Business Services Industry

JCPenney Second Quarter Operating Profit Triples; Sales Momentum Continues into August; Financial Position Strengthened and Cash Flow Trending Positive

Business Wire, August 17, 2004

PLANO, Texas -- J. C. Penney Company, Inc. (NYSE:JCP) reported today that second quarter earnings from continuing operations were $0.23 per share compared to a loss of $0.03 per share last year. Earnings for the quarter benefited from strong department store sales, continued improvement in gross margin, and SG&A leverage.

During the quarter, the Company completed its sale of the Eckerd business. Reflecting sale adjustments and operating losses from this discontinued operation, as discussed below, the Company had modest net income for the quarter.

Allen Questrom, Chairman and Chief Executive Officer said, "I am pleased with second quarter operating results, and our recently announced capital structure repositioning. Our management team is focused on the customer and ensuring we are delivering fashionable, trend-right merchandise assortments that offer quality and value, with the added convenience of our three shopping channels. The sales and earnings trends we have experienced this year clearly demonstrate that we are connecting with the customer."

Questrom added, "Early back-to-school results are exceeding our expectations. A number of external factors, including higher oil prices and concerns over terrorism, could impact future consumer spending patterns, but we remain confident that our third quarter sales and operating profits will improve."

Operating Results

Second quarter operating profit nearly tripled to $156 million compared with $53 million last year, with strong sales, continued improvement in gross margin and expense leverage. Operating profit increased to 4.0 percent of sales, an improvement of 260 basis points. Comparable department store sales increased 7.1 percent. Sales reflect strength in both fashion and basic merchandise, and good customer response to planned marketing events. While Catalog/Internet sales decreased 1.6 percent, its contribution to profit continued to generate solid improvement. Internet sales continue to experience strong growth, increasing over 30 percent for the quarter, and about 40 percent year-to-date.

Gross margin increased by 150 basis points as a percent of sales, reflecting good sell-through of seasonal product, less clearance merchandise and consistent execution. Expenses were leveraged by 110 basis points as a percent of sales.

Discontinued Operations

The second quarter loss from discontinued operations was $71 million, net of taxes, and is comprised of Eckerd's operating loss as well as adjustments to reflect the final terms of the sale.

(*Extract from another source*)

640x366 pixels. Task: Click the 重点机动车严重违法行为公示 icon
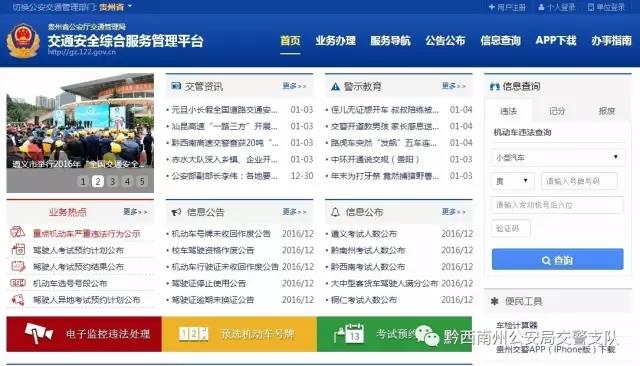18,233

Financial Condition and Cash Flow

As of July 31, 2004, cash investments were $7.4 billion and include the receipt of gross proceeds from the sale of Eckerd. Long-term debt was $5.1 billion, reflecting the payment of $230 million of long-term debt that matured during the second quarter. With better than planned results in the first half of the year and continued improvement anticipated in the second half, free cash flow for the year is now expected to be positive.

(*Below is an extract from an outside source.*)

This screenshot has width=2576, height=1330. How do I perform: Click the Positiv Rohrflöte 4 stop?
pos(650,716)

August Sales and Third Quarter Earnings Guidance

August Department Store sales have exceeded expectations during the first two weeks of the period. Operating profit for the quarter is expected to benefit from continued improvement in gross margin and expense leverage. The Company currently anticipates that third quarter earnings from continuing operations will be in the range of $0.35 to $0.40 per share. Earnings guidance has been reduced to reflect the $0.11 per share impact from the previously announced one-time charges related to early debt retirements.

Equity and Debt Reduction Program

In early August, the Company initiated a major equity and debt reduction program utilizing $3.5 billion in net cash proceeds from the sale of Eckerd and $1.1 billion of existing cash balances. To date, the Company has repurchased 1.8 million shares in open market transactions and has taken steps to retire $487 million of long-term debt through early retirements and sinking fund payments, as follows:

--$200 million of 6.0% Debentures Due 2006 (effective interest rate of 13.2%),

--$92 million of 9.75% Sinking Fund Notes Due 2021, and

--$195 million of 8.25% Sinking Fund Notes Due 2022 (including $37.5 million in sinking fund payments)

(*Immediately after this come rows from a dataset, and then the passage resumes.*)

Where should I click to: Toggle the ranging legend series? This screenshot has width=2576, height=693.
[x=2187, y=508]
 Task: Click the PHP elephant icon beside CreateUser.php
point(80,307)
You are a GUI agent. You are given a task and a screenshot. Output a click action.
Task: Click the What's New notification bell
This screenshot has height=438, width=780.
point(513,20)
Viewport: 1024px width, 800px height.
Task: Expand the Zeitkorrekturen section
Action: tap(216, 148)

As previously announced, the Company expects to complete the equity and debt reduction program within the next nine to twelve months.

Senior management will host a live conference call and real-time webcast on Tuesday, Aug. 17, 2004, beginning at 9:30 a.m. EDT. Access to the conference call is open to the press and general public in a listen only mode. To access the conference call, please dial 973-935-2035 and reference the JCPenney Quarterly Earnings Conference Call. The telephone playback will be available for two days beginning approximately two hours after the conclusion of the call by dialing 973-341-3080, pin code 4323458. The live webcast may be accessed via JCPenney's Investor Relations website (at JCPenney.net), or on StreetEvents.com (for members) and FullDisclosure.com (for media and individual investors). Replays of the webcast will be available for up to 90 days after the event.